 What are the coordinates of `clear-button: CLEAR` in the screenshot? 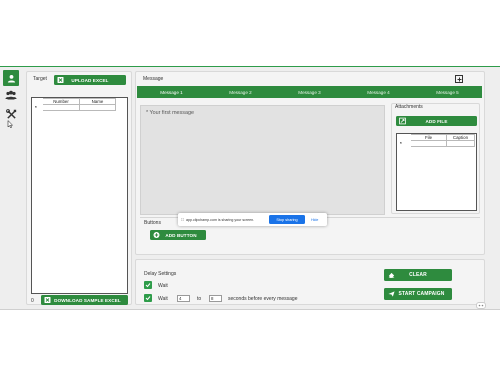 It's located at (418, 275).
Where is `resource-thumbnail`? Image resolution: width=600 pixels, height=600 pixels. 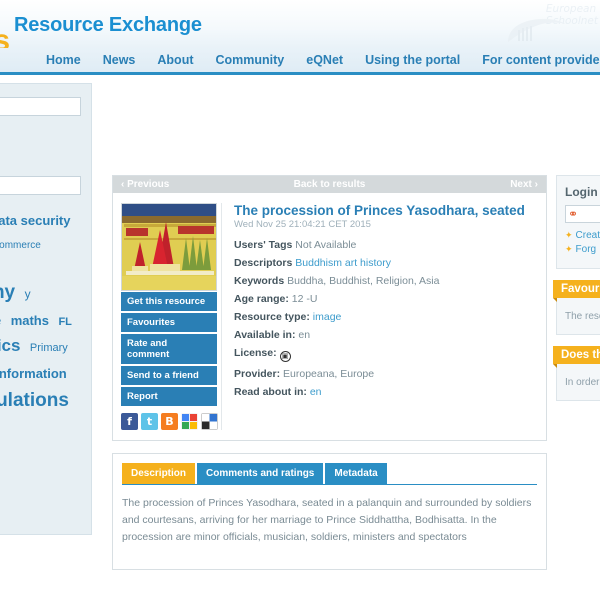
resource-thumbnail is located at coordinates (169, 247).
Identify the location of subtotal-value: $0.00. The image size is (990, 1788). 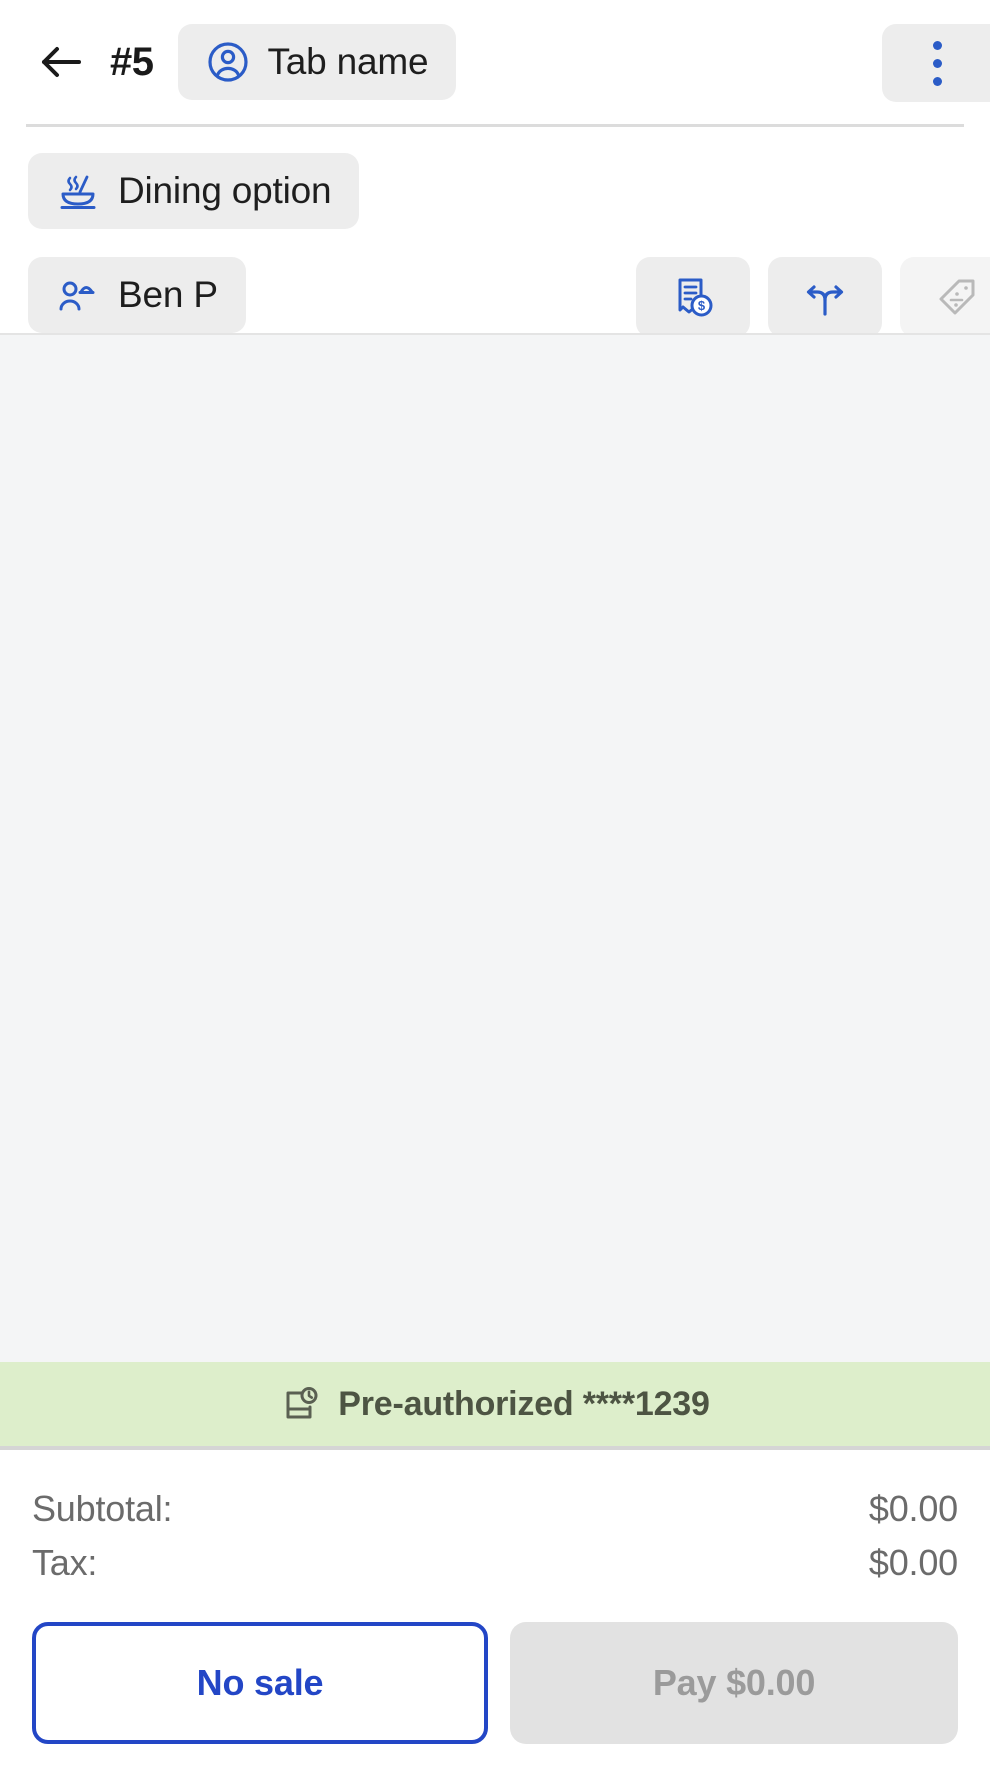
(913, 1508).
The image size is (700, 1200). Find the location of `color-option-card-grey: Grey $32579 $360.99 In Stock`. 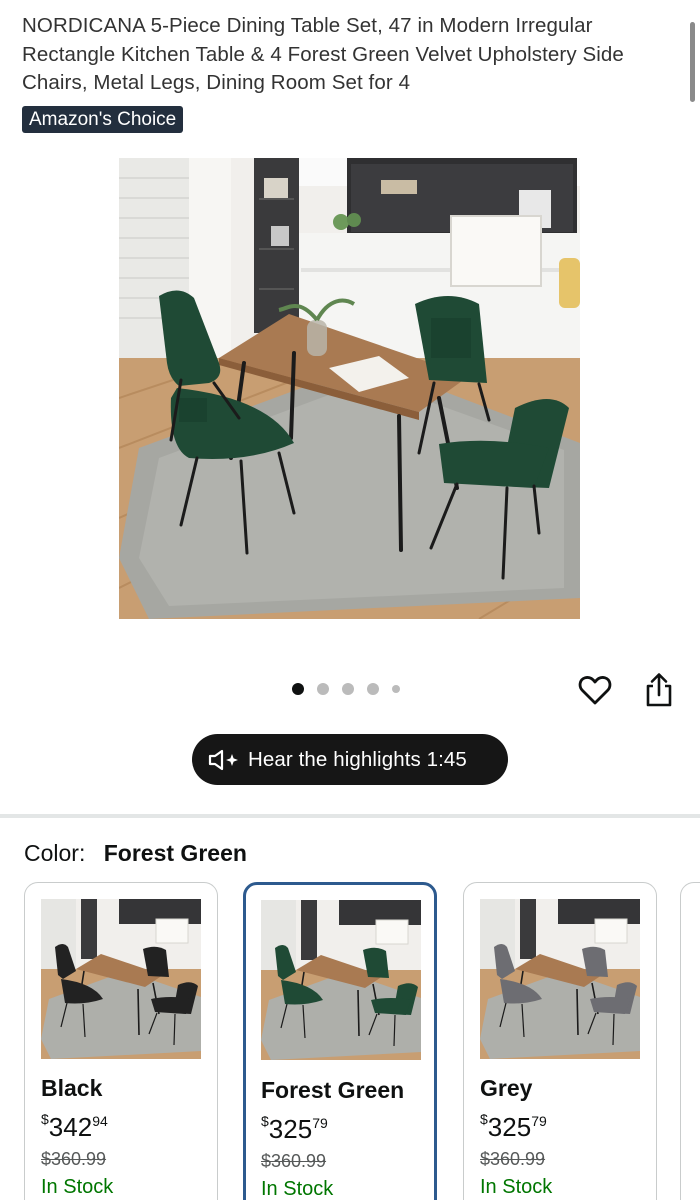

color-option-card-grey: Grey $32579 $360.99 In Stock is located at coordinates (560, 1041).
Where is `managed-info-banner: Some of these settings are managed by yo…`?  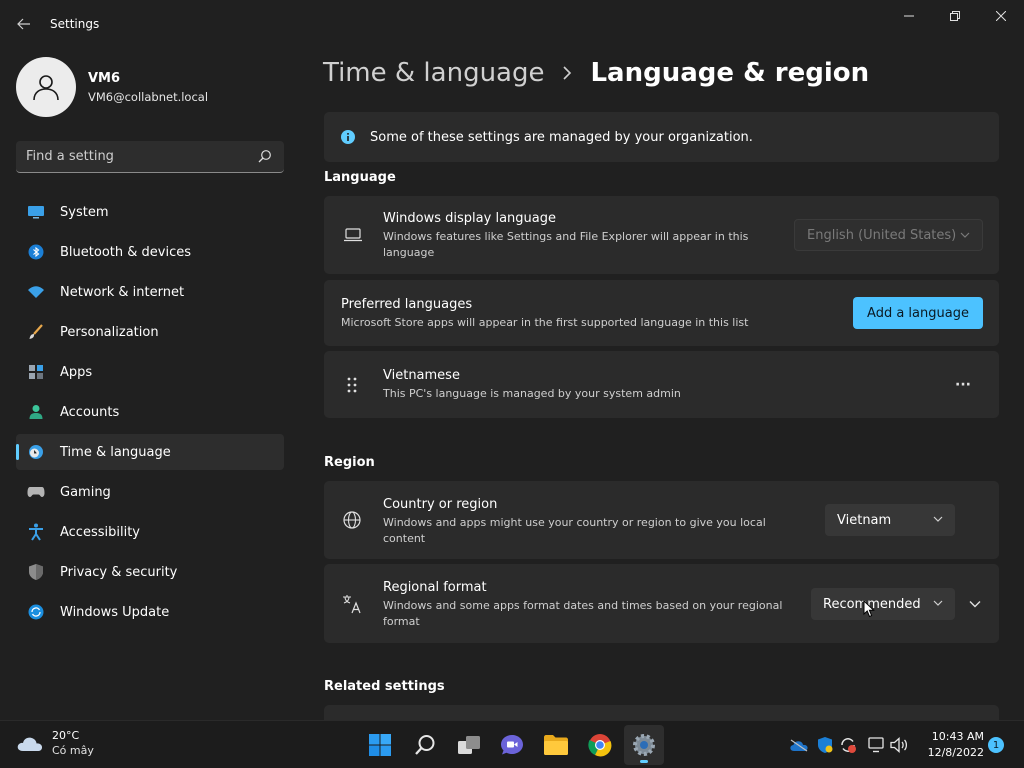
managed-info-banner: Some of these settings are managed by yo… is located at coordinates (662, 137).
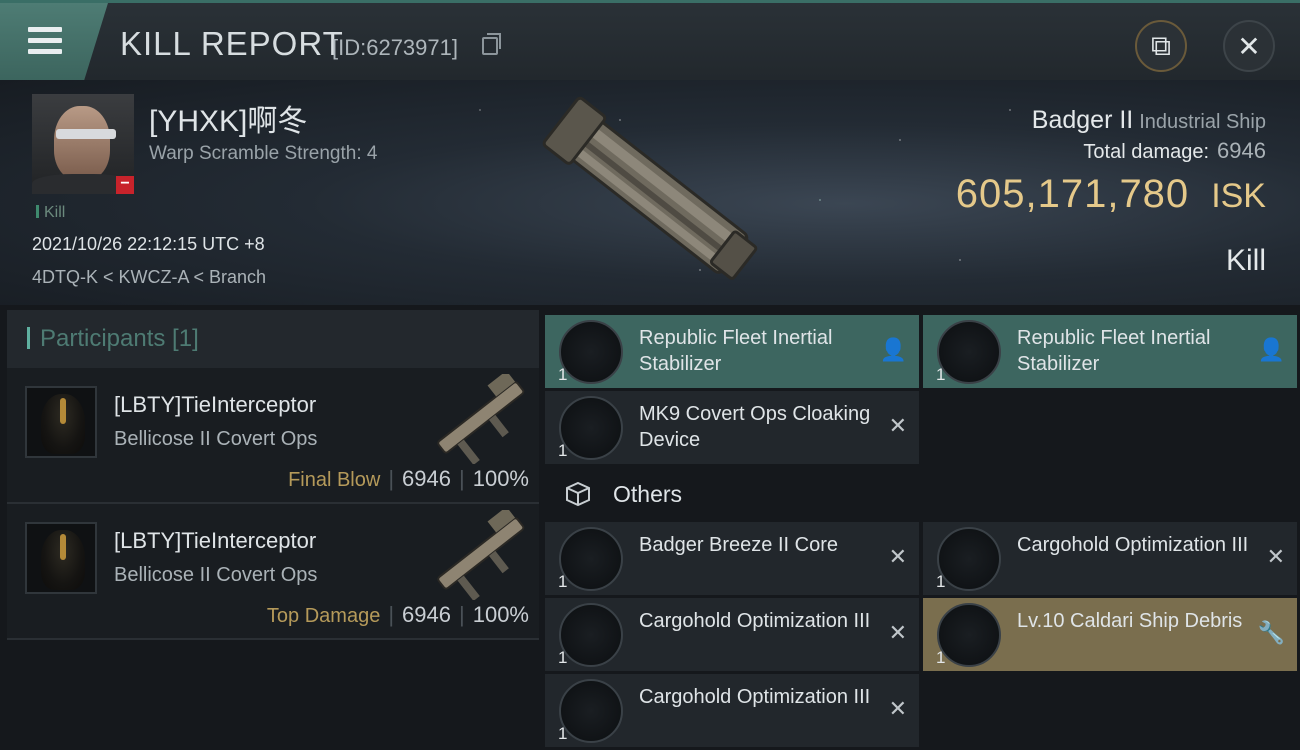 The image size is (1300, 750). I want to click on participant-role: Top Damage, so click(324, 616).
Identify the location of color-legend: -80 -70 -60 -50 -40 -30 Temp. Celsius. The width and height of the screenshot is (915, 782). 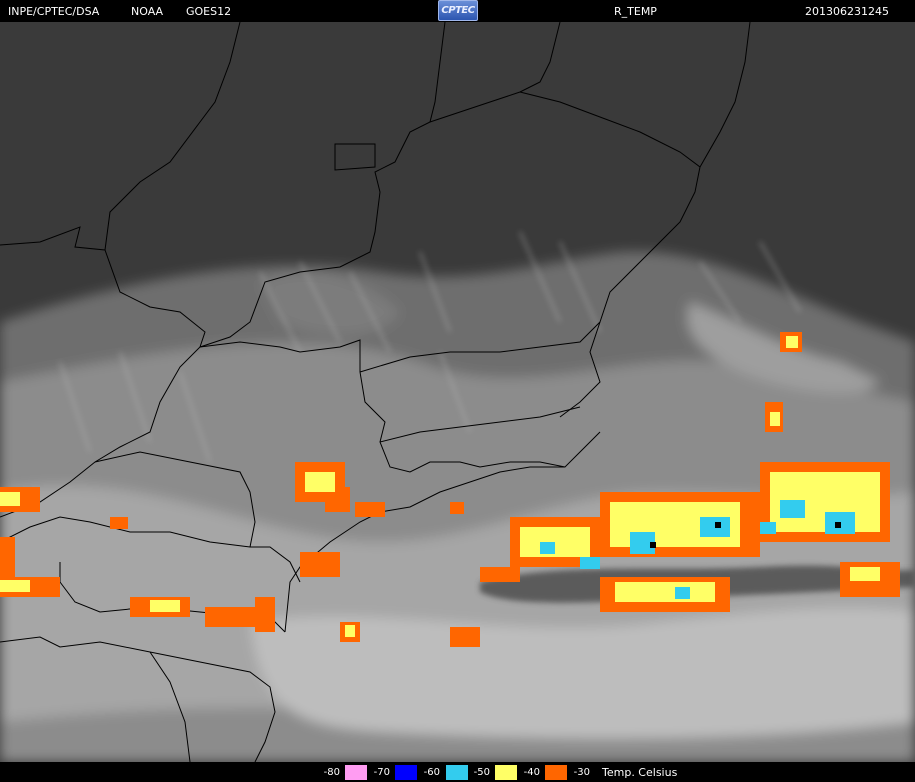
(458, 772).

--

_Task_. Reproduce the lines verbatim, from the line with "Identify the location of subtotal-value: $0.00." up to and including the last line of the lines, and omit the pictures.

_Output for this exercise_.
Identify the location of subtotal-value: $0.00. The image size is (990, 1788). 
(913, 1508).
The image size is (700, 1200). Find the location of `color-option-card-grey: Grey $32579 $360.99 In Stock`. 

color-option-card-grey: Grey $32579 $360.99 In Stock is located at coordinates (560, 1041).
Where is `managed-info-banner: Some of these settings are managed by yo…`?  
managed-info-banner: Some of these settings are managed by yo… is located at coordinates (662, 137).
 The image size is (1300, 750). I want to click on participant-role: Top Damage, so click(324, 616).
Identify the location of color-legend: -80 -70 -60 -50 -40 -30 Temp. Celsius. The width and height of the screenshot is (915, 782). 
(458, 772).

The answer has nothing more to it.